Par contre, Michel Sleiman l’est. Et d’ailleurs n’a-t-il pas accédé à la présidence que parce qu’il était à égale distance des adversaires extrémistes devenus ennemis? N’a-t-il pas fait preuve de neutralité au cours des événements hideux qui se sont succédé sur la scène libanaise ces quatre dernières années? Sans son attitude et son action de neutralité positive, les conflits auraient dégénéré en déflagrations d’une telle violence que le pays n’aurait pas pu tenir le coup.
Que lui reproche-t-on au juste? De s’être prononcé pour l’émergence d’un bloc parlementaire “centriste” qui regrouperait des députés souhaitant se tenir à égale distance des deux camps politiques en présence sur la scène locale? Faisant politiquement et moralement siens ces mots de Socrate: “Il est en tout un juste milieu, il y a des limites précises au-delà desquelles ne peut se tenir le bien”.
Ce à quoi, un membre du gouvernement a répliqué que les “neutres” feront échouer les réformes, car “la neutralité nourrit la corruption”, qu’un bloc parlementaire neutre vise à affaiblir les réformateurs ainsi que les institutions et à leur tête la présidence de la République. Pour certaines grosses pointures de la fameuse classe politique, la neutralité serait la pire des attitudes, “car les blocs indépendants provoquent l’effritement de la vie parlementaire”. A en croire que les pays dont la neutralité est reconnue et respectée par l’ensemble de la société internationale, sont en train de s’enfoncer dans la corruption et en même temps de porter atteinte à leurs institutions et à leur indépendance.

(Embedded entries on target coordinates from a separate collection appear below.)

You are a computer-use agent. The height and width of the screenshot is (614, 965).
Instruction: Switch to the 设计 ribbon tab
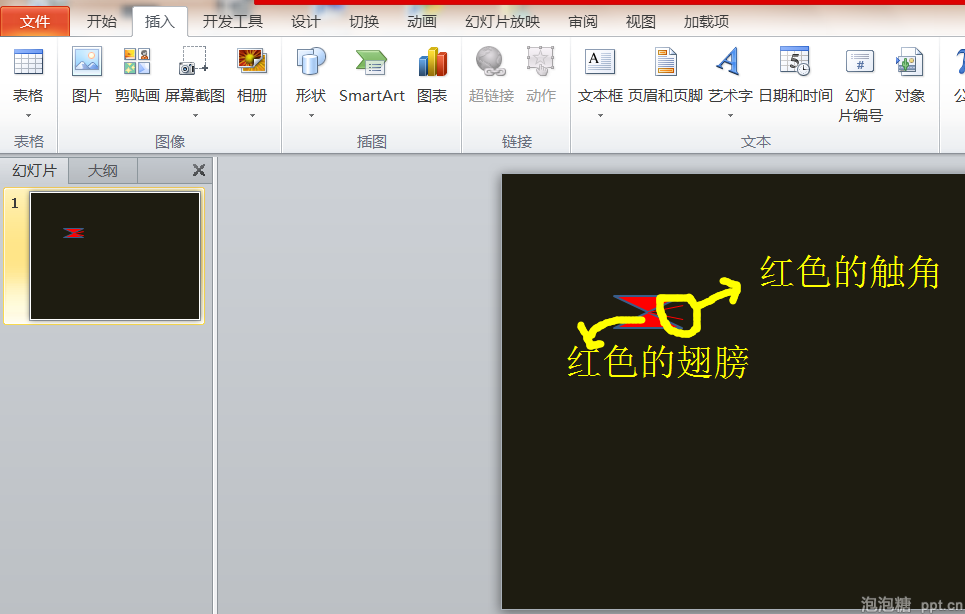tap(306, 21)

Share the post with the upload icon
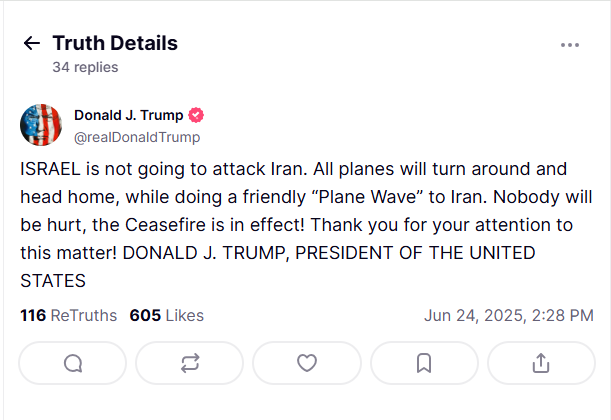[541, 364]
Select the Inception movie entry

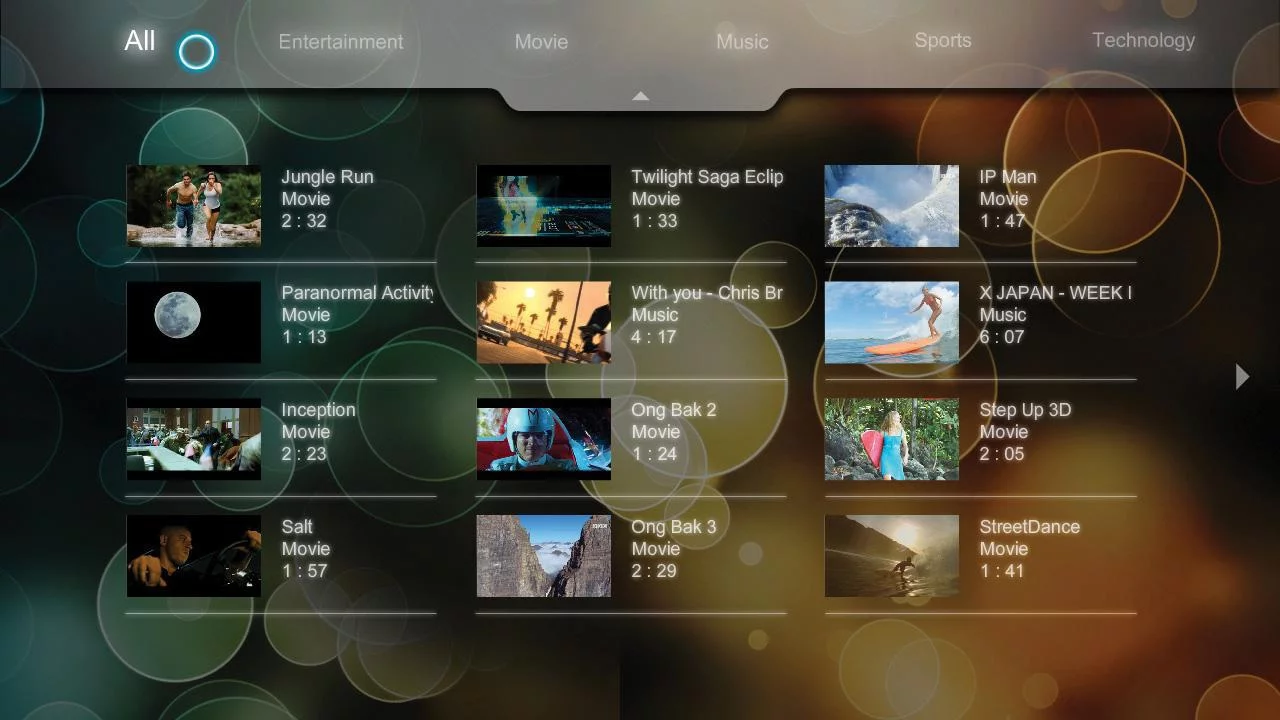[x=193, y=439]
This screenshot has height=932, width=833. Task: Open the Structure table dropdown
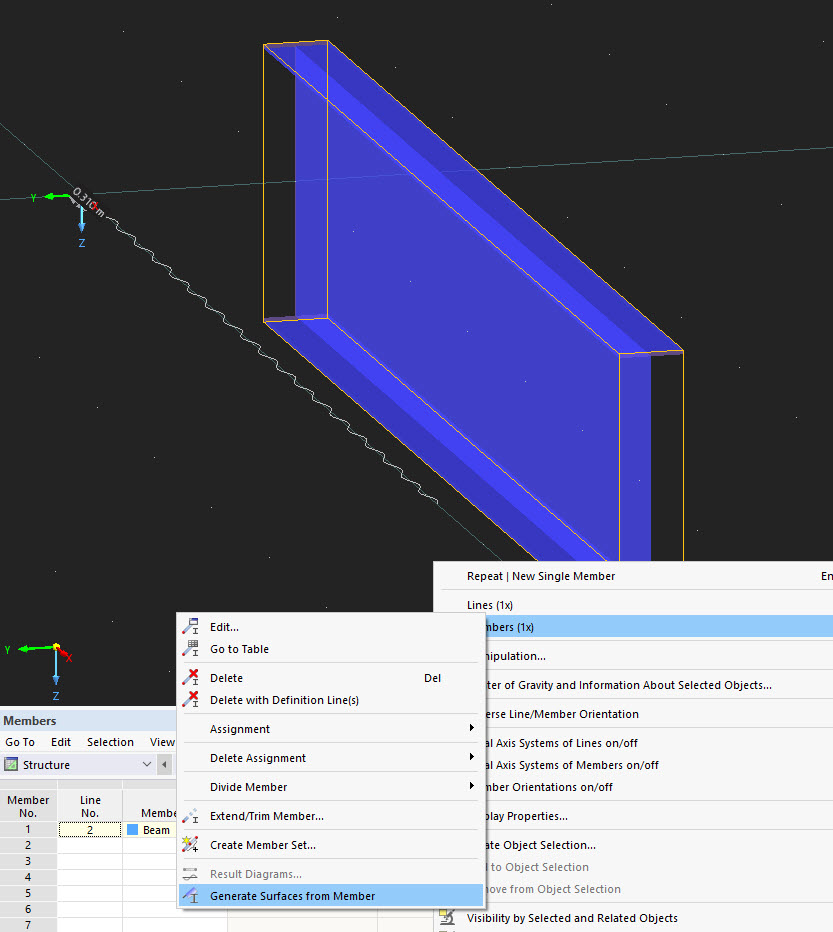point(145,763)
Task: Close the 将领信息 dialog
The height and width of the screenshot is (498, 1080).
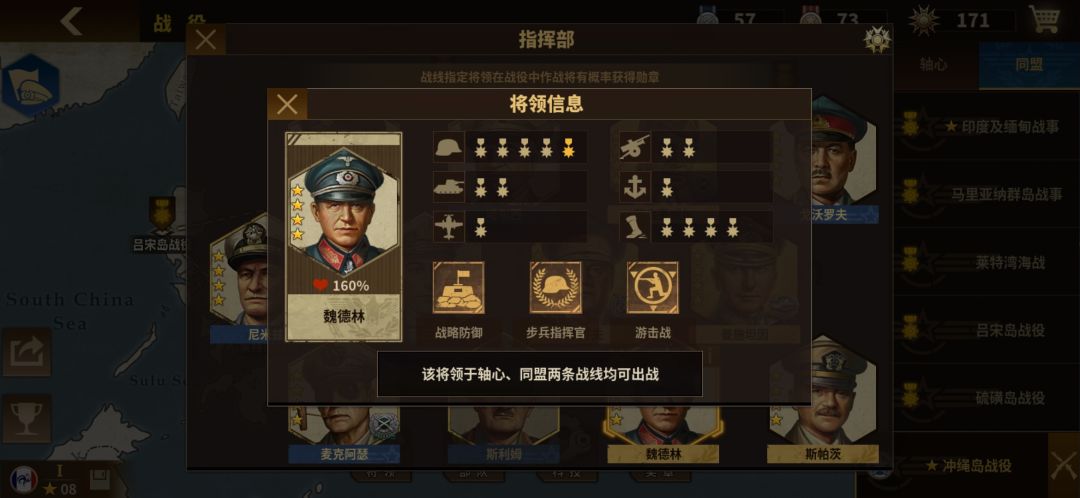Action: [x=287, y=104]
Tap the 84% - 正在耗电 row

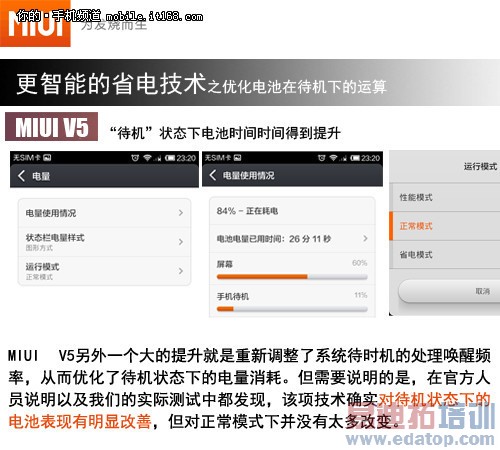coord(292,211)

Est-ce à dire que les Suisses, les Autrichiens, les Suédois et autres Scandinaves sont corrompus jusqu’à la moelle et qu’à travers leur neutralité, ils sont en train de perdre leur indépendance? Ces neutres là et tous les autres neutres devraient dans ce cas se jeter les uns contre les autres et contre leurs voisins pour sauver leur pays de la disparition.
Personne n’a entendu dire que la Norvège, par exemple, est à la recherche d’un acheteur pour Oslo. Et pourquoi si la neutralité suisse est porteuse de corruption et qu’elle pourrait faire voler la Confédération en éclats, pourquoi tous les pourparlers internationaux, presque tous les traités de paix se déroulent et se concluent à Genève? Et pourquoi Sarkozy n’a-t-il pas mis en garde les Français contre le satanisme du centriste François Bayrou?
Vu le degré d’animosité et de haine que développent les discours des uns et des autres, Michel Sleiman tente d’empêcher les protagonistes, surtout en période électorale, de passer des invectives, de la diffamation et des gros mots au langage des armes, hantise de tous les Libanais.
Michel Sleiman, en tant que président de la République est l’arbitre suprême, rôle que lui reconnaît la Constitution. Et un arbitre impartial est neutre.